Ask yourself if you’re willing to put effort to something? If no, ask yourself if you’d like to be willing to?

It’s not a crime to start small. Even if it feels as if it’s doing nothing to the bring you that goal, it is. The problem was that those habits you try to set for yourself were too high, be honest with that. But we can still get there! Start small, start with the bare mininum that you’re willing to do. Once you’re comfortable with that, suddenly the next step won’t be so hard. You see people who lift every day or draw every day, how they do it, isn’ t it hard? It isn’t hard for them. It’s just a normal day.

And they got there through a lifetime or getting comfortable with the amount their capable of and slowly scaling that up to where they are.

Be Happy

This is the most important part, be happy with what you accomplished. I don’t care if all you did was make a phone call to schedule an appointment. Be proud of yourself. You made that step, you made that progress. This is in itself a skill. Too often do we turn the positive things we do immediately into negatives cause “it’s not enough”. But you don’t only want to work on tha things that bring you to your goal. Even more importantly, you want to train yourself to be happy working towards it.
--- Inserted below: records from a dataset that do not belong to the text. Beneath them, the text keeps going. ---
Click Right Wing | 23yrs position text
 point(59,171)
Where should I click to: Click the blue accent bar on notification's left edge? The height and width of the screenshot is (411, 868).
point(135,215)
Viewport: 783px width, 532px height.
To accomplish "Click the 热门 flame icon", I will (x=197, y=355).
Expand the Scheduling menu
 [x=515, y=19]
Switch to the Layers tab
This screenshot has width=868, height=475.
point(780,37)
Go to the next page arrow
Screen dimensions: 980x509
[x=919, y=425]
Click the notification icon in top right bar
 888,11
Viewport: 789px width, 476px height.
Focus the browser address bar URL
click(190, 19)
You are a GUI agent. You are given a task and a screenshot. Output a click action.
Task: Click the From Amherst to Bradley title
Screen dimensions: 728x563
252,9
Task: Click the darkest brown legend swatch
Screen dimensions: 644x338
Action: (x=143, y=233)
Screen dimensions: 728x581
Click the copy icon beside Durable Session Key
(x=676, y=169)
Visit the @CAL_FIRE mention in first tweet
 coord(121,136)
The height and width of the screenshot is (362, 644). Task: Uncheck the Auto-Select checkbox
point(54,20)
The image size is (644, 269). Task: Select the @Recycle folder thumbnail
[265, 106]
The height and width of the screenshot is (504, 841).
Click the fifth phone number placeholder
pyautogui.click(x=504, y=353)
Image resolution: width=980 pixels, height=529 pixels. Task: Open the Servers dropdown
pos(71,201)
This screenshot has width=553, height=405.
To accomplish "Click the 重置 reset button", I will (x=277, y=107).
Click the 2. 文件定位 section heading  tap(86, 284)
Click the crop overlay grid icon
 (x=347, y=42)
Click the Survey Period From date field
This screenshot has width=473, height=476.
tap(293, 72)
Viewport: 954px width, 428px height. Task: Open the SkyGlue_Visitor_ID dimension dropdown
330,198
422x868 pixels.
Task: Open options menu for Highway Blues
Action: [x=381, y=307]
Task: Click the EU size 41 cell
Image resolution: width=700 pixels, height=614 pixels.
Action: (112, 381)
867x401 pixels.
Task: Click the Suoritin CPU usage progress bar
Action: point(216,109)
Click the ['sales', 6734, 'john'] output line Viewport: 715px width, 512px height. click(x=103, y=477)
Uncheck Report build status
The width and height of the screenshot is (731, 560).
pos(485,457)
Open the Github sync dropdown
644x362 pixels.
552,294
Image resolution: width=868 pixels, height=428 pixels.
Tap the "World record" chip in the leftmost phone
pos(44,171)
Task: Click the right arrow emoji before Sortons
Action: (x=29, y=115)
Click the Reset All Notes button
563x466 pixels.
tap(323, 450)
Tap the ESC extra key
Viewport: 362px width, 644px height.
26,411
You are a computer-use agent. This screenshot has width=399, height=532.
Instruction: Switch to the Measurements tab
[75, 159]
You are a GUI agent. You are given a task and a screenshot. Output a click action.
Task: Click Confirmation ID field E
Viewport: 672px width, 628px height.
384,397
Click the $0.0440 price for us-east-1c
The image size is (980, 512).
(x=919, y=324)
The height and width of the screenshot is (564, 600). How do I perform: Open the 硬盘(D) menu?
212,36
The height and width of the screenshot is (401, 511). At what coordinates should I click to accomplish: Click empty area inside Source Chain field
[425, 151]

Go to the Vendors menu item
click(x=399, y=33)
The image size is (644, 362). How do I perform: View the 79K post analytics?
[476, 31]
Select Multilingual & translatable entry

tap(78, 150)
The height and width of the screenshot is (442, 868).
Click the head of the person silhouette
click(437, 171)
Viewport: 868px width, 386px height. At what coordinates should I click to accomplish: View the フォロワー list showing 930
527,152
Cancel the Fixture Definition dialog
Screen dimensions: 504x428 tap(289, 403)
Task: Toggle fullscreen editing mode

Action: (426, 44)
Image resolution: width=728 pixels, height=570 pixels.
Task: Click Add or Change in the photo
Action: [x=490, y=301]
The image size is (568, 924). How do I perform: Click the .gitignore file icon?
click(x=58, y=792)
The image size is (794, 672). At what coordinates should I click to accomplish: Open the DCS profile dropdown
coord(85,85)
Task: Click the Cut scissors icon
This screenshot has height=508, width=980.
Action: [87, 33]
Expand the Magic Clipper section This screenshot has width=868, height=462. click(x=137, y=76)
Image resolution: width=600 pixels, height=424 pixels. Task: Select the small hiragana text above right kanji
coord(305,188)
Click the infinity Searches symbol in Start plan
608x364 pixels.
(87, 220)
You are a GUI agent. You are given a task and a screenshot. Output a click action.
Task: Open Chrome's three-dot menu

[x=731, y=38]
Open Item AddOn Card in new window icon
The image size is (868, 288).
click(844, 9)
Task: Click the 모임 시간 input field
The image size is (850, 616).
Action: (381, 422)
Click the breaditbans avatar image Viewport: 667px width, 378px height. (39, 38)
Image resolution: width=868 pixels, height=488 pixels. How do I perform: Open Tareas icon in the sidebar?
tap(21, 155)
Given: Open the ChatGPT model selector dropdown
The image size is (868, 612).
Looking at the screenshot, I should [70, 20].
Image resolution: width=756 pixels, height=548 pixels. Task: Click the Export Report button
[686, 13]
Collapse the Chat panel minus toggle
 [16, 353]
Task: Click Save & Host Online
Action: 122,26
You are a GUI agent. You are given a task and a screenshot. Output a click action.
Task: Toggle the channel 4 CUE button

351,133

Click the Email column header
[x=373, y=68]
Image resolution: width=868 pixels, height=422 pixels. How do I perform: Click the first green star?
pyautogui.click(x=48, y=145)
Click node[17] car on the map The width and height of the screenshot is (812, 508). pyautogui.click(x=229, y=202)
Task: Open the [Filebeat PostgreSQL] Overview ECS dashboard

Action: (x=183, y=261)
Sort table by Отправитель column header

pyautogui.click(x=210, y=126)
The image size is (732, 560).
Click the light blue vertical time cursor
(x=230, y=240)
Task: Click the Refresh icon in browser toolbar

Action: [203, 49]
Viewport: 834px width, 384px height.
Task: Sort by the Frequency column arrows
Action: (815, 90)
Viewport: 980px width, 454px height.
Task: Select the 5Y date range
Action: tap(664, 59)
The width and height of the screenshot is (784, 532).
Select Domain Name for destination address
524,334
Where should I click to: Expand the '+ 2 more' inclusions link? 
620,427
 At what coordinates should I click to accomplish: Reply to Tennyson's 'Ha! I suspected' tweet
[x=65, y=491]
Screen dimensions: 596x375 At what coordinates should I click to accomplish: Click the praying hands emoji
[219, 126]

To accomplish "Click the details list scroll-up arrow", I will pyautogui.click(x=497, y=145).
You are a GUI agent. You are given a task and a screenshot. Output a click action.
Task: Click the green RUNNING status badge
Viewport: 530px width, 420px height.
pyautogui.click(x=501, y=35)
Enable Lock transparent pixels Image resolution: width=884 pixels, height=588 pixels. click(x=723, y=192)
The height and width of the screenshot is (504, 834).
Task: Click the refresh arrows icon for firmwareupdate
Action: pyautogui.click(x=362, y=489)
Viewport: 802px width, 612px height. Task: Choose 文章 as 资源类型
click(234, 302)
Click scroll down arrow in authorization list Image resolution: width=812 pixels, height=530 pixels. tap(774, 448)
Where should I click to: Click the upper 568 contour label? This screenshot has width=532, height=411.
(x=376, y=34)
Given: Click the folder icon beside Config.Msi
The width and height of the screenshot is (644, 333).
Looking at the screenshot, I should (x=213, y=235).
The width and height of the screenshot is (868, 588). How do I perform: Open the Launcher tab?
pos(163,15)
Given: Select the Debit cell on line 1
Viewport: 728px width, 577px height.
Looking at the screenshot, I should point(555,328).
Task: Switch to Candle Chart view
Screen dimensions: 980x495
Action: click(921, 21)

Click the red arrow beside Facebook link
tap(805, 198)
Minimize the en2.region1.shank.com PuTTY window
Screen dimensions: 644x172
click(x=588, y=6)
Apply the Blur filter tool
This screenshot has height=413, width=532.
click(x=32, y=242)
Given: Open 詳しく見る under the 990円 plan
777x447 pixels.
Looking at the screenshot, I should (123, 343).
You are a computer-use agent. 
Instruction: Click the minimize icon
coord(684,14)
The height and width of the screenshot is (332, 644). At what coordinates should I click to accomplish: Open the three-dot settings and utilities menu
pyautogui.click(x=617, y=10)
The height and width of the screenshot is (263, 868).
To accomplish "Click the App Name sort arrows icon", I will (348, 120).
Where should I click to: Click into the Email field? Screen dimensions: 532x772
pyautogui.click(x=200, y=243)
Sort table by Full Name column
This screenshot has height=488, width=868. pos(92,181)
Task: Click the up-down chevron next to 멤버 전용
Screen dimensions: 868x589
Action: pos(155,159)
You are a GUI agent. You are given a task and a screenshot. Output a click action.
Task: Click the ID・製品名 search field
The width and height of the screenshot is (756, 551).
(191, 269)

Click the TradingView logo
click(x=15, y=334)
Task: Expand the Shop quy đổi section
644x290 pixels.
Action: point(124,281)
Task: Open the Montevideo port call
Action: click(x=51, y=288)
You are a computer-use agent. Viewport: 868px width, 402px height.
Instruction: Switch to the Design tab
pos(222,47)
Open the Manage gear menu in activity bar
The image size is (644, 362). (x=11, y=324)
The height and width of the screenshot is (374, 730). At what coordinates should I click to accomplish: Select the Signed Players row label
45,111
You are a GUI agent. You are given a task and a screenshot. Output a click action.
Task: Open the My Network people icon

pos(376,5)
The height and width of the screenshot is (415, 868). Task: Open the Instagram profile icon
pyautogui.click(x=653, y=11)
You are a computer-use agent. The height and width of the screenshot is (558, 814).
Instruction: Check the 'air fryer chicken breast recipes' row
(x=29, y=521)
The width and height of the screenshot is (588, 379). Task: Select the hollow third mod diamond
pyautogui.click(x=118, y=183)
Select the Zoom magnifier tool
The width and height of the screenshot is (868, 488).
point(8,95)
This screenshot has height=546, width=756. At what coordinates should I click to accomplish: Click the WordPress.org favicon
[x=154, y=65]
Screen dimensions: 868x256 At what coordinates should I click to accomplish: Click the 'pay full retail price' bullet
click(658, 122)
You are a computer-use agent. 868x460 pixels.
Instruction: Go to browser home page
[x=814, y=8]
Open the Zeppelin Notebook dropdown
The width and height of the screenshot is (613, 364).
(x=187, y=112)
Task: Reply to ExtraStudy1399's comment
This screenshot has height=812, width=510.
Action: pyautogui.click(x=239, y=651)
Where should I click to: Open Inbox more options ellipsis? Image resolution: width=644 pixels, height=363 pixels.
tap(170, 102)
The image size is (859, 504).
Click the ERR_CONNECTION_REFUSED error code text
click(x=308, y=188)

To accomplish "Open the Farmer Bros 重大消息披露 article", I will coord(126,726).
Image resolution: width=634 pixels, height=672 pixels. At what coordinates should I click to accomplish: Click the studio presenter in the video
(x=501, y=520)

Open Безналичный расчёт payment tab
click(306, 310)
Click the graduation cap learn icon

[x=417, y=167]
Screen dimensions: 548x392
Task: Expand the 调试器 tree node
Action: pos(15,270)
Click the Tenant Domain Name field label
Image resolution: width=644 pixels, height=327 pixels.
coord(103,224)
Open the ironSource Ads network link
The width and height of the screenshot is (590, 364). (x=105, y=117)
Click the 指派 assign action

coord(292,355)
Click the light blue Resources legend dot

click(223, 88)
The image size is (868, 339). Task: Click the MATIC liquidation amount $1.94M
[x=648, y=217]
If your goal is to be an artist, the truth is, the work never stops, there will never be point where you can just stop practicing and say you’ve ascended to the next plane and there’s nothing left to do. Besides if there was truly nothing left to do, what was the point? Just do nothing now.

You see sometimes kids who are forced to play a sport or an instrument and grow to hate. They could’ve made it far, they may have even been a prodigy, but they grow up and never touch it again because they never learned to enjoy it.

Rushing something and forcing yourself to do something shouldn’t take precedence over your ability to enjoy the process cause the truth is, if you’re able to enjoy working towards something, that is the greatest key to success.